Given information:
>>>>>
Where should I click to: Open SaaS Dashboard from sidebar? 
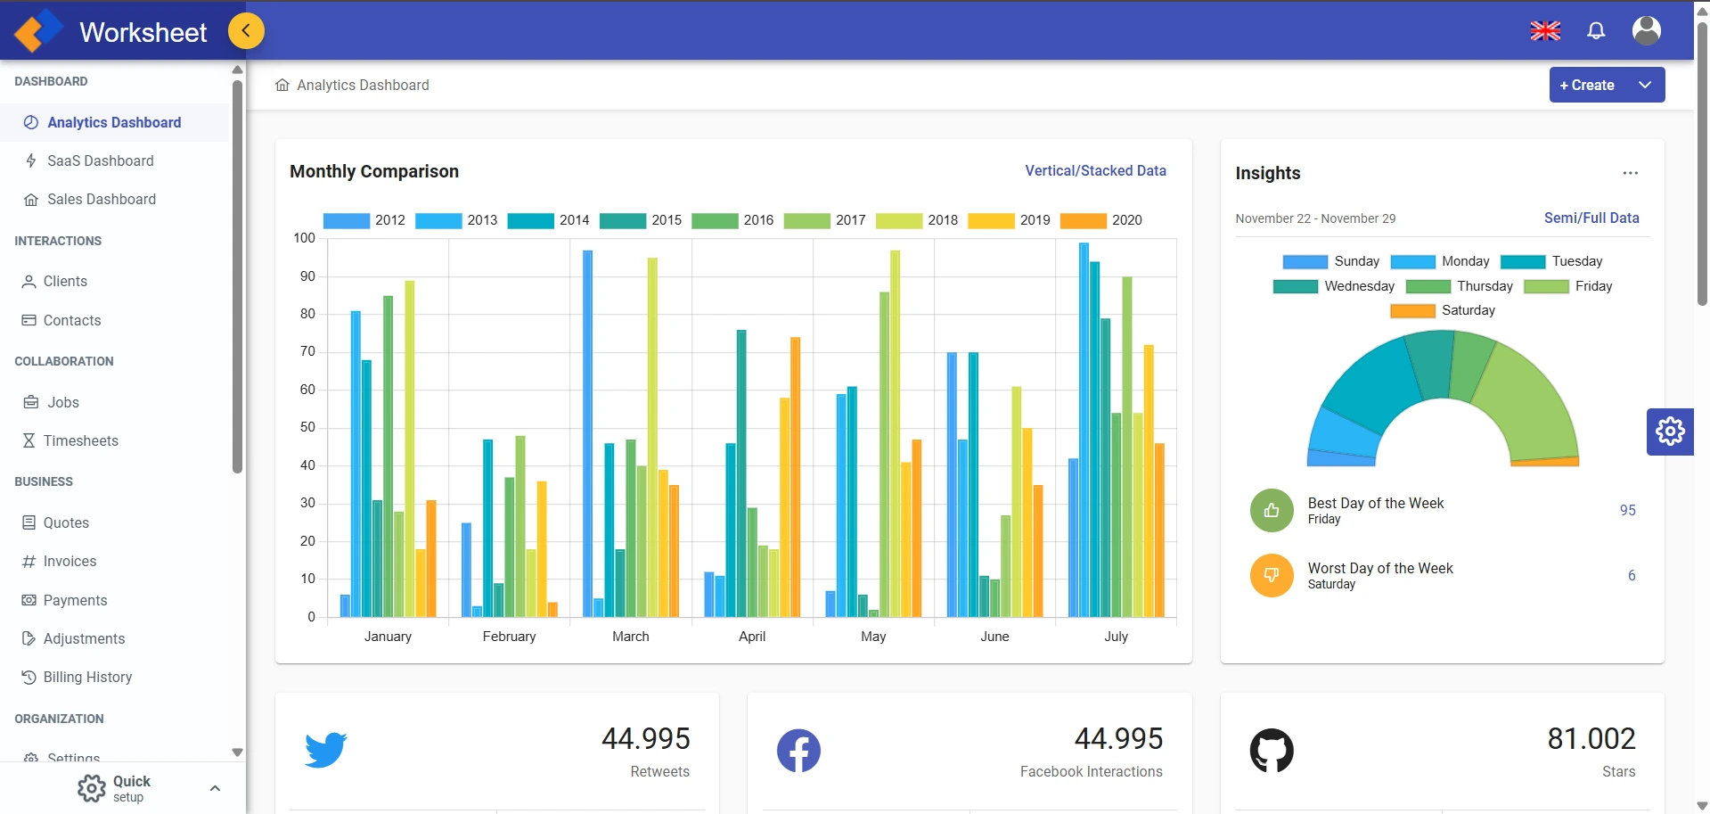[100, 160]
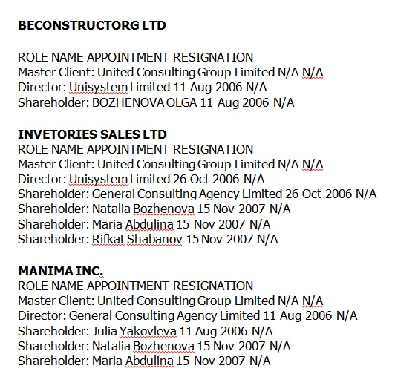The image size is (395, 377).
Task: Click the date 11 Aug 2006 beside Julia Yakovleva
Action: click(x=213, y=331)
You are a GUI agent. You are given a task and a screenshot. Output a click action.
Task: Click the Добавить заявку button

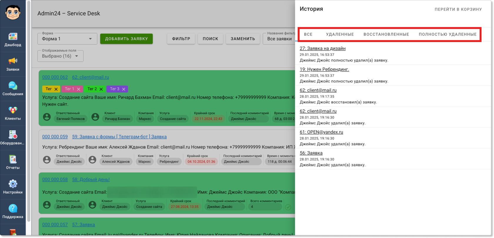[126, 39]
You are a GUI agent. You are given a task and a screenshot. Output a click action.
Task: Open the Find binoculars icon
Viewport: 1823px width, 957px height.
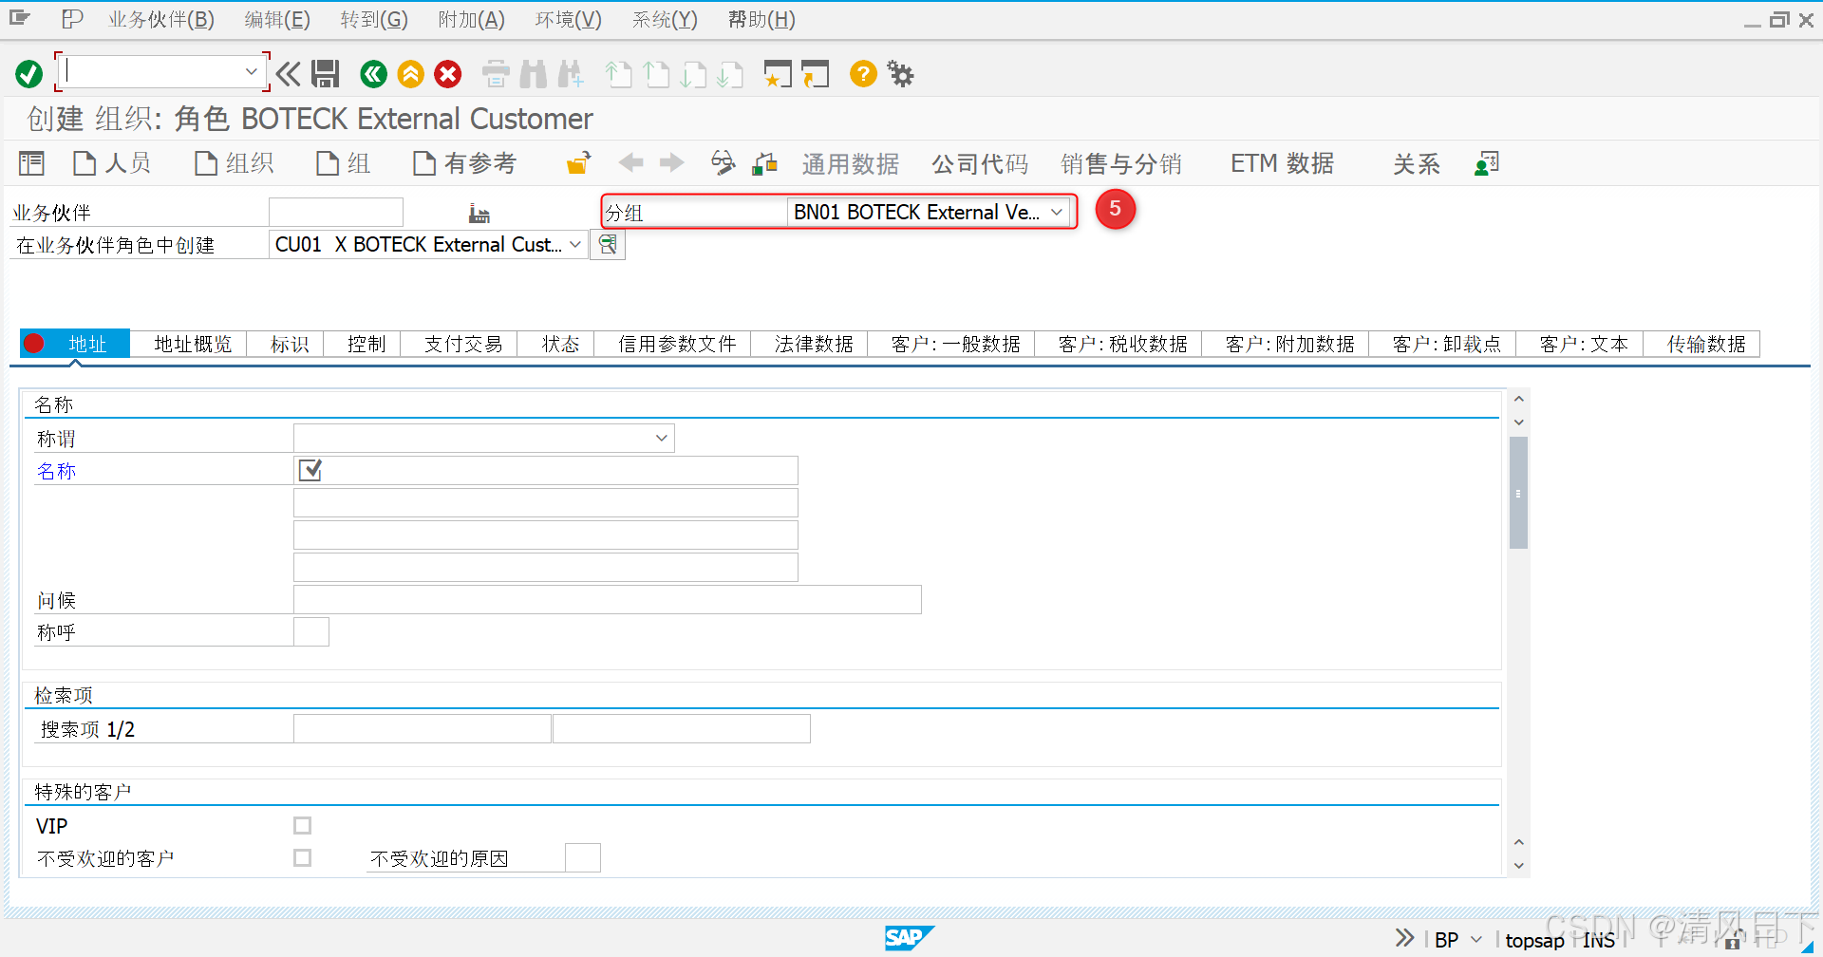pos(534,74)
<<<<<
>>>>>
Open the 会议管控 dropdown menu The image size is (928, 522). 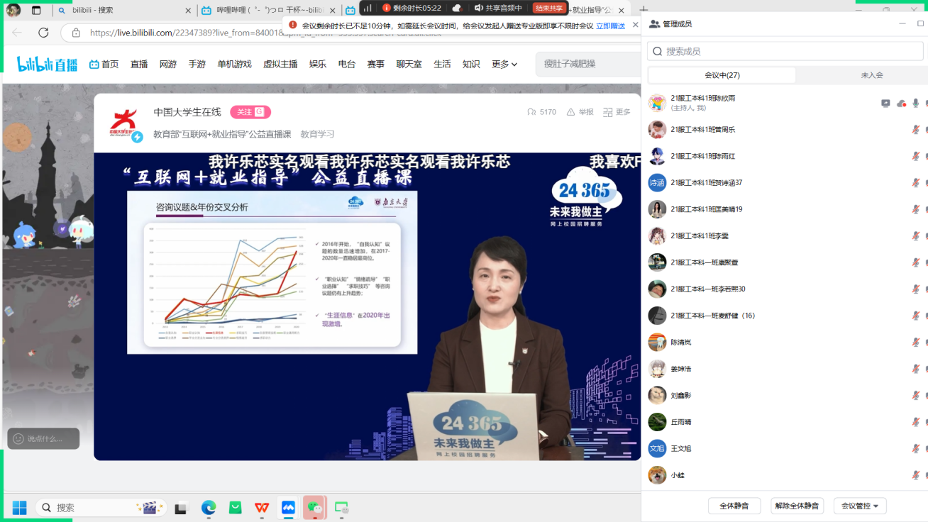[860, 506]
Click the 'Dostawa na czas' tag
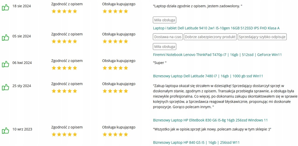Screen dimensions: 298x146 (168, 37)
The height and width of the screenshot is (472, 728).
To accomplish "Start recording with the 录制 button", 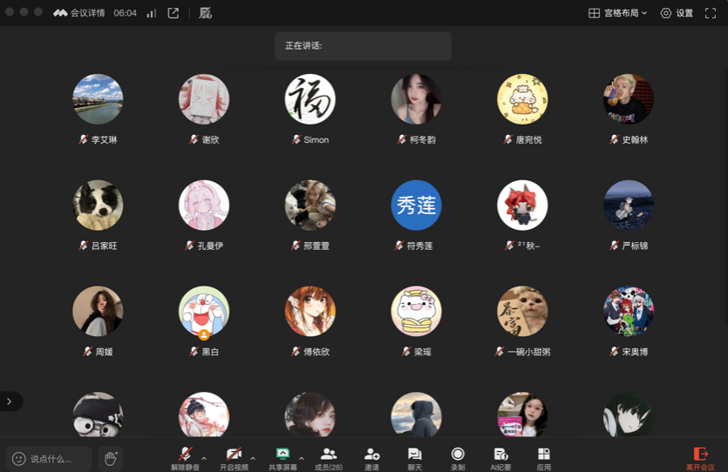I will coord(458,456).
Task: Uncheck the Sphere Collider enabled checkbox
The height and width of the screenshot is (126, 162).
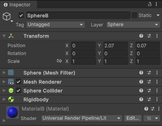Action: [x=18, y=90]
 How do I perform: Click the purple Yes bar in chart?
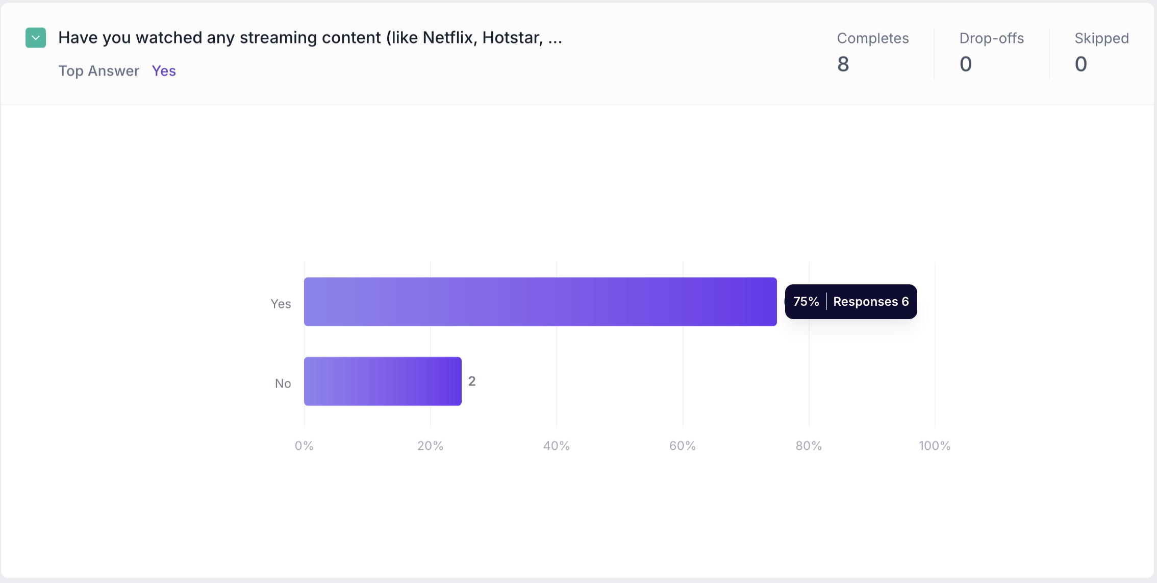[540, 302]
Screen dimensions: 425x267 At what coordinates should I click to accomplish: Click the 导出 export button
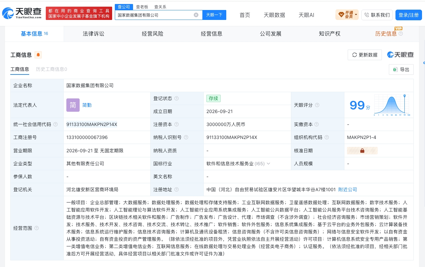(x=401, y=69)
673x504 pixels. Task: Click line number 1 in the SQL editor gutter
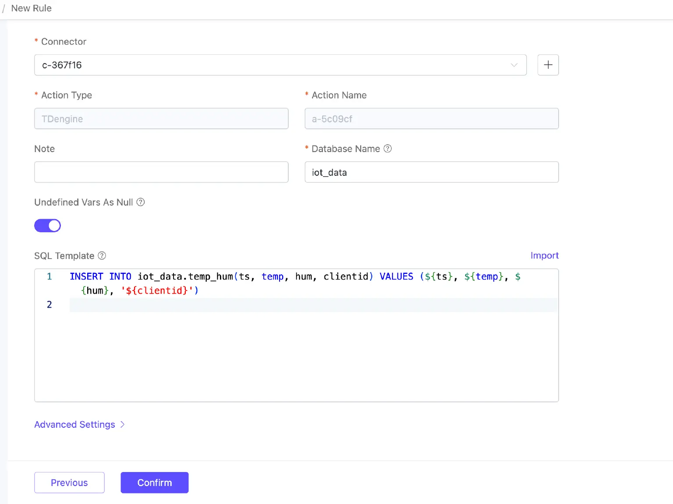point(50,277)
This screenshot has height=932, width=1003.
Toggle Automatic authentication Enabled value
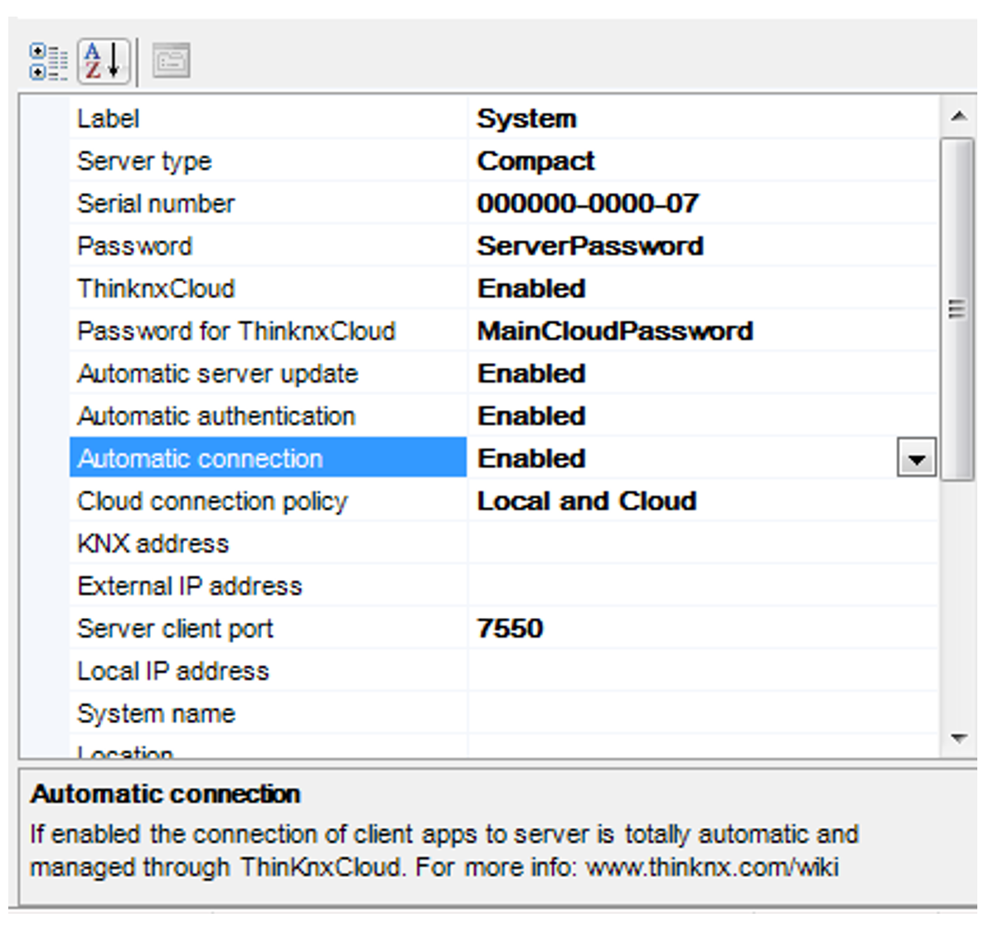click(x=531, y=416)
<<<<<
>>>>>
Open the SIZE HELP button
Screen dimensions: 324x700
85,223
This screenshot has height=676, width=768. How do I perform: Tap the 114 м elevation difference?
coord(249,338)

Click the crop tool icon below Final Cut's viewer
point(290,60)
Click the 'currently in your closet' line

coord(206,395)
<<<<<
The exercise: Please convert the lines above into a Markdown table with the columns No. and Line, starting at the line that has "Task: Uncheck the" and stopping after the line that has "click(x=531, y=416)". Skip blank lines and leave the pictures out.

Answer for this exercise:
| No. | Line |
|---|---|
| 1 | Task: Uncheck the Sphere Collider enabled checkbox |
| 2 | The height and width of the screenshot is (126, 162). |
| 3 | Action: [x=18, y=90] |
| 4 |  How do I perform: Click the purple Yes bar in chart? |
| 5 | [540, 302] |
| 6 | Screen dimensions: 425x267 At what coordinates should I click to accomplish: Click the 导出 export button |
| 7 | (x=401, y=69) |
| 8 | 673x504 pixels. Task: Click line number 1 in the SQL editor gutter |
| 9 | point(50,277) |
| 10 | This screenshot has height=932, width=1003. |
| 11 | Toggle Automatic authentication Enabled value |
| 12 | click(x=531, y=416) |